The Vietnamese woman who was tried for the killing of the estranged half brother of North Korea’s leader was released Friday from a Malaysian prison and due to fly back to Hanoi later in the day, her lawyer and an embassy translator said.
Doan Thi Huong’s release likely closes the case, since four North Koreans named as co-conspirators in the 2017 slaying are not in custody. Malaysian officials never officially accused North Korea and made it clear they didn’t want the trial politicized.
Vietnamese embassy translator Maridam Yacfar told reporters at the prison that Doan Thi Huong looked “happy” but couldn’t give further details.
Huong’s lawyer, Hisyam Teh Poh Teik, said Huong went to an immigration office and will fly back to Hanoi later Friday.
Huong, 30, pleaded guilty to a lesser charge of causing injury last month after prosecutors dropped the murder charge against her. She was sentenced to 40 months in prison from the day of her arrest and was released early for good behavior.
Huong was the last suspect in custody after the Malaysian attorney general’s stunning decision in March to drop the murder case against her co-defendant, Indonesian Siti Aisyah, following high-level lobbying from Jakarta. Huong sought to be acquitted after Aisyah was freed, but prosecutors rejected her request. Aisyah returned home to Indonesia.

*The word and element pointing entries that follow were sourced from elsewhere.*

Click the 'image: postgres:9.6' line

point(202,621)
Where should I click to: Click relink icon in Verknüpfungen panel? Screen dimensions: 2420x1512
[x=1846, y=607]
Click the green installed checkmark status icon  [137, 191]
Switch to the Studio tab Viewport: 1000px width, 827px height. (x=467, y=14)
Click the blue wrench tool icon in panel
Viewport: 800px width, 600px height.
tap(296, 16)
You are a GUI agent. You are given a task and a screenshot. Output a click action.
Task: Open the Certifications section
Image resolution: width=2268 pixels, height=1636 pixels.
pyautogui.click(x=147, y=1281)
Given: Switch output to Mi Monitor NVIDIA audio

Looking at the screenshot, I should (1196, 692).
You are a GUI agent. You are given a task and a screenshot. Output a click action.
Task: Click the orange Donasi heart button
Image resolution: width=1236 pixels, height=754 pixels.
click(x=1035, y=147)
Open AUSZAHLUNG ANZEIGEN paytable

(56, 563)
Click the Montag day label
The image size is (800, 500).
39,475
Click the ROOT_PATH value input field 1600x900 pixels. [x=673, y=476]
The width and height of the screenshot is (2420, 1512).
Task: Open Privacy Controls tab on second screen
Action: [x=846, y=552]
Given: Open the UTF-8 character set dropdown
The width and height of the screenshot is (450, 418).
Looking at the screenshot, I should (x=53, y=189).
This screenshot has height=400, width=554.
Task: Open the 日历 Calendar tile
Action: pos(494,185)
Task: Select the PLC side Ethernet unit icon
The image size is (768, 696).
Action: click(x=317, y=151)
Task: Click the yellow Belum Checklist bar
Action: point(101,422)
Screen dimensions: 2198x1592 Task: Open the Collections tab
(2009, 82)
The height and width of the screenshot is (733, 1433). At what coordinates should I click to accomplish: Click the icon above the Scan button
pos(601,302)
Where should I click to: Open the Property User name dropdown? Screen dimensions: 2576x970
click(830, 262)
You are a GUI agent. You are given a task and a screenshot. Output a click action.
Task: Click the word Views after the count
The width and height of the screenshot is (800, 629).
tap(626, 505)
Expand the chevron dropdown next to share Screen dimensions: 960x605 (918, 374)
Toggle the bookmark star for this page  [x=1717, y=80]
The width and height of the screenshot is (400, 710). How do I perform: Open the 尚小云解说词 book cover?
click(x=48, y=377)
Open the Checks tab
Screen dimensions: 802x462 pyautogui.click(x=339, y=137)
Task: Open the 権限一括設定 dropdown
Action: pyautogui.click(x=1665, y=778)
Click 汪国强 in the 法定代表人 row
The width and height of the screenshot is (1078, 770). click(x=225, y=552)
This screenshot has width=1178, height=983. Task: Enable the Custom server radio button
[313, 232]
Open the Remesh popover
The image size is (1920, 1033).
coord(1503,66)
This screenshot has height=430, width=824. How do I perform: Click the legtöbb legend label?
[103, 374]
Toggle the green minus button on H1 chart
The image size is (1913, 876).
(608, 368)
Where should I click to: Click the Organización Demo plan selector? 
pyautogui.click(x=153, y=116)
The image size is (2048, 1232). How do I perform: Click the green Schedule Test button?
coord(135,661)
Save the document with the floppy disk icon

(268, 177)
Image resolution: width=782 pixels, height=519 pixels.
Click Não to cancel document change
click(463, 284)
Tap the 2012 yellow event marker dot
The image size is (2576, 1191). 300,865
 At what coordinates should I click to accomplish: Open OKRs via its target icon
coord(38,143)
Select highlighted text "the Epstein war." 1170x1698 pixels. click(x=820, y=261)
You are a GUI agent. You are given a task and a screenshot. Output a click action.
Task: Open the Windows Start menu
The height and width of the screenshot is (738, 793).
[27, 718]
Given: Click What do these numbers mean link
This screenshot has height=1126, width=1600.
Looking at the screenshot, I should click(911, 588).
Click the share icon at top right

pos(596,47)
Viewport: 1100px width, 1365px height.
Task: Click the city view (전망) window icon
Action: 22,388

The two women were charged with colluding with the four North Koreans to murder Kim Jong Nam with VX nerve agent. The women smeared the substance on his face in the Kuala Lumpur International Airport on Feb. 13, 2017, and have said they thought they were taking part in a harmless prank for a TV show.
The four North Koreans fled Malaysia the day Kim was killed.
The High Court judge last August had found there was enough evidence to infer that Aisyah, Huong and the four North Koreans engaged in a “well-planned conspiracy” to kill Kim and had called on the two women to present their defense.
Lawyers for the women have said that they were pawns in a political assassination with clear links to the North Korean Embassy in Kuala Lumpur, and that the prosecution failed to show the women had any intention to kill. Intent to kill is crucial to a murder charge under Malaysian law.
Hisyam said Huong was very joyful when he met her at the prison on Thursday.
“She was smiling from ear to ear. She is looking forward to return home to meet her family and friends,” he told The Associated Press.
After her sentencing last month, Huong told reporters at the court room that she wants to “sing and act” when she returns to Vietnam.
Kim Jong Nam was the eldest son in the current generation of North Korea’s ruling family. He had been living abroad for years but could have been seen as a threat to Kim Jong Un’s rule.